Nice Comet frame you have there, nice find . Been on my wish list a long time. i have  a 1896 comet but not a wood frame. Have had it a long time it is mostly original and up and ridable .  I did have some head badge decals made for it using  Comet cabinet card for a pattern . When I got the bike you could just make out the badge and  friend had cabinet card with same head badge on it so used that for a pattern and it matched up perfect with what was on the bike.  I still have  lots of the badges as it cost just as much to make 1 as 50. i do have a friend that has a couple of those bikes and wonder if it is the same person you know.  Get back to me at bikehike@rogers.com if you like.
Dave


----------



## rustNspokes (Jan 27, 2015)

That is one unique and beautiful frame. Never seen one like that before.


----------



## syclesavage (Jan 27, 2015)

Hey Old57 any good machine shop/machinist could make all those bolts all of them for that bike, don't EVER give up on trying to put it back on the road.


----------



## scrubbinrims (Jan 27, 2015)

oldy57 said:


> My plan is to leave it as is and it will be a wall hanger for now. I don't have any other parts for it.




It could be the coolest and most expensive drying or quilt rack of all time...
Chris


----------



## oldy57 (Jan 27, 2015)

I will look at getting the square head nuts for it someday. It is missing a few bolts, will get them also. The bolts on it now will stay as they look period to me. I will search for the correct parts but won't loose sleep if I don't find anything. I would love to see it riding again.
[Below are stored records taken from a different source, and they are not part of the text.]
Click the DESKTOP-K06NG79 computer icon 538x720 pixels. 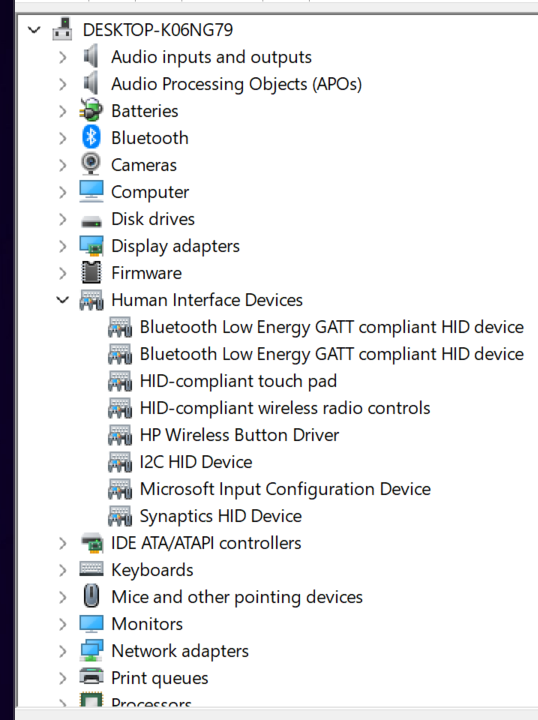(62, 29)
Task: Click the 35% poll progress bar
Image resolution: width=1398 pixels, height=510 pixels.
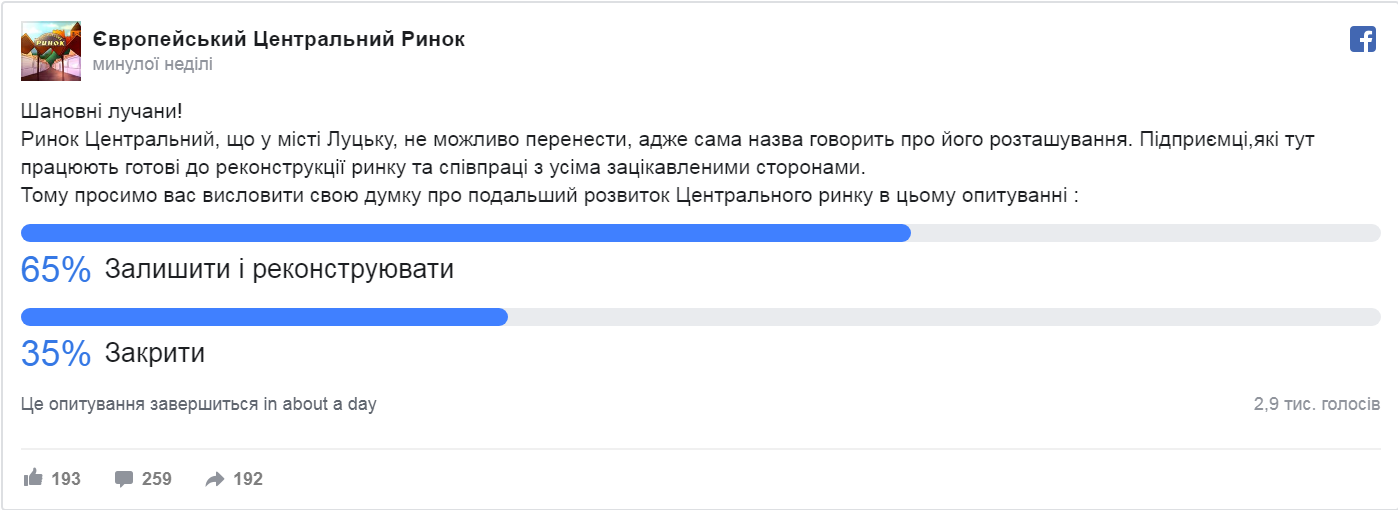Action: [x=264, y=317]
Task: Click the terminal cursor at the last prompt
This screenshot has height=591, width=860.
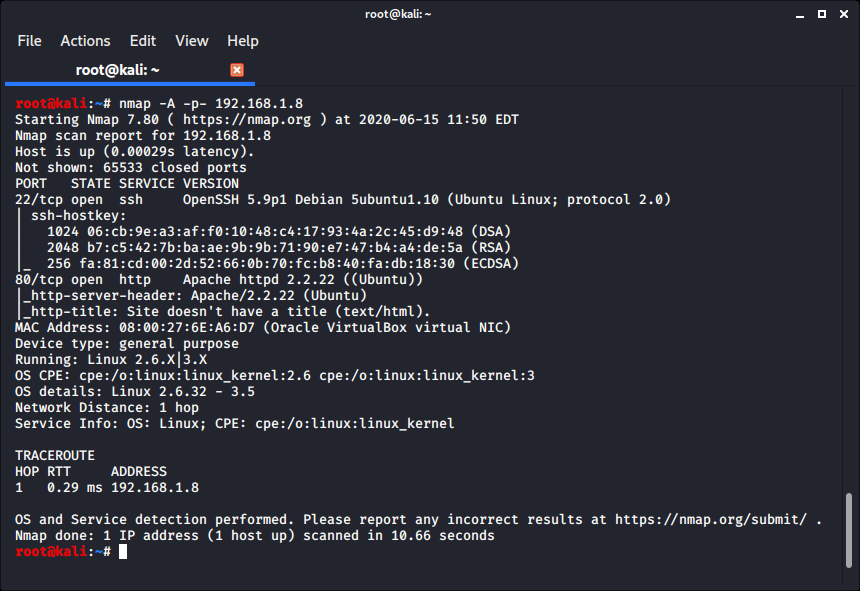Action: (x=123, y=552)
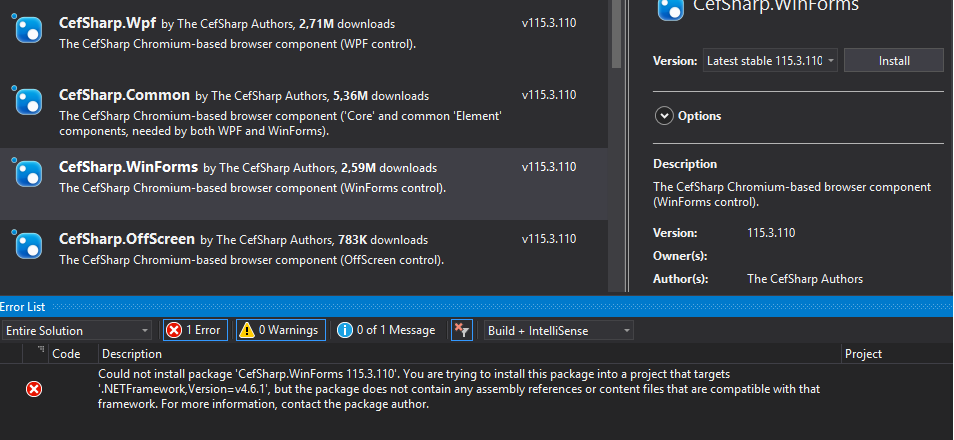The width and height of the screenshot is (954, 440).
Task: Click the clear filters funnel icon
Action: click(x=461, y=330)
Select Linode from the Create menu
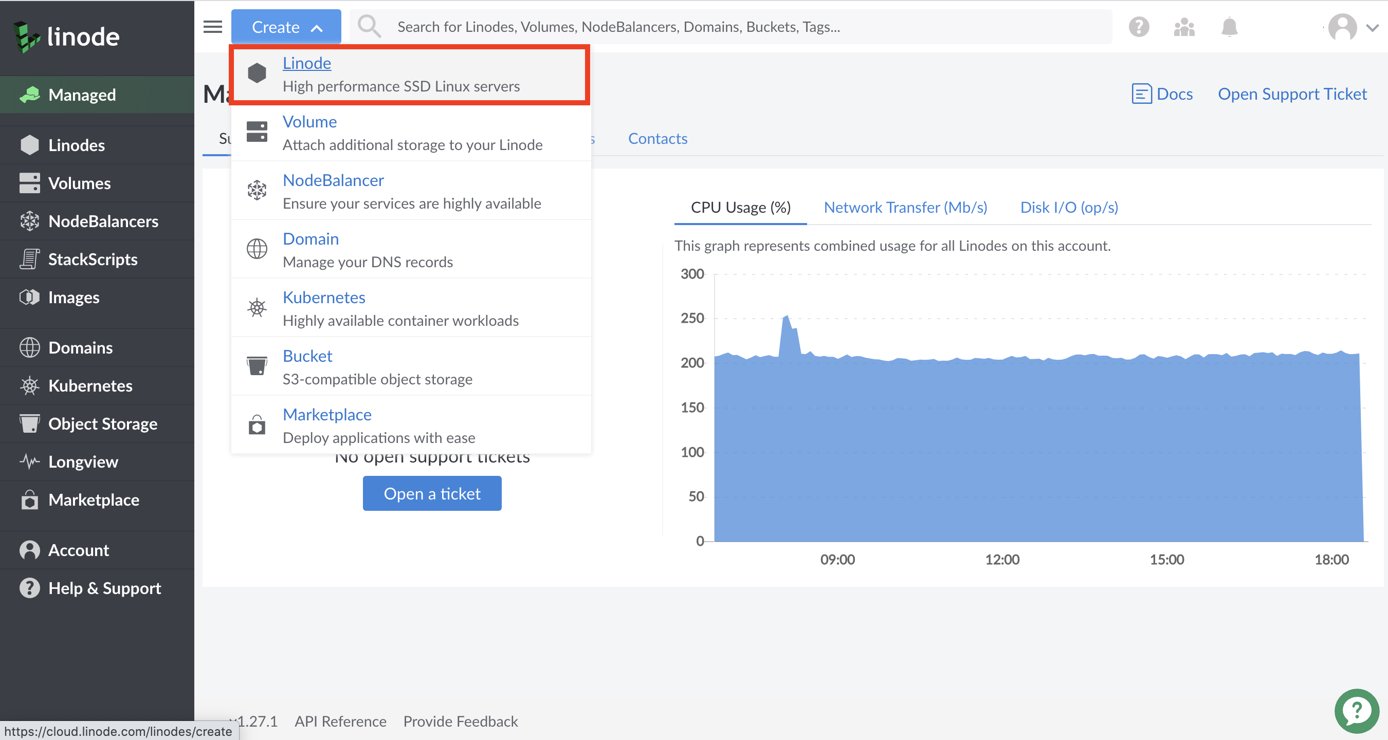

I do have some wood clincher rims that would work, also a pair of NOS Lobdell rims coming to me soon.


----------



## sam (Jan 27, 2015)

Sq nuts are not too hard to find. Is it missing a wooden spacer near the Bb where the bolt is also missing?


----------



## oldy57 (Jan 27, 2015)

Sam you are right it is missing 1 spacer and the bolt. Sq nuts are available at some old shops here. I will find some sometime.


----------



## gben (Jan 30, 2015)

Thanks for all the nice photos.


----------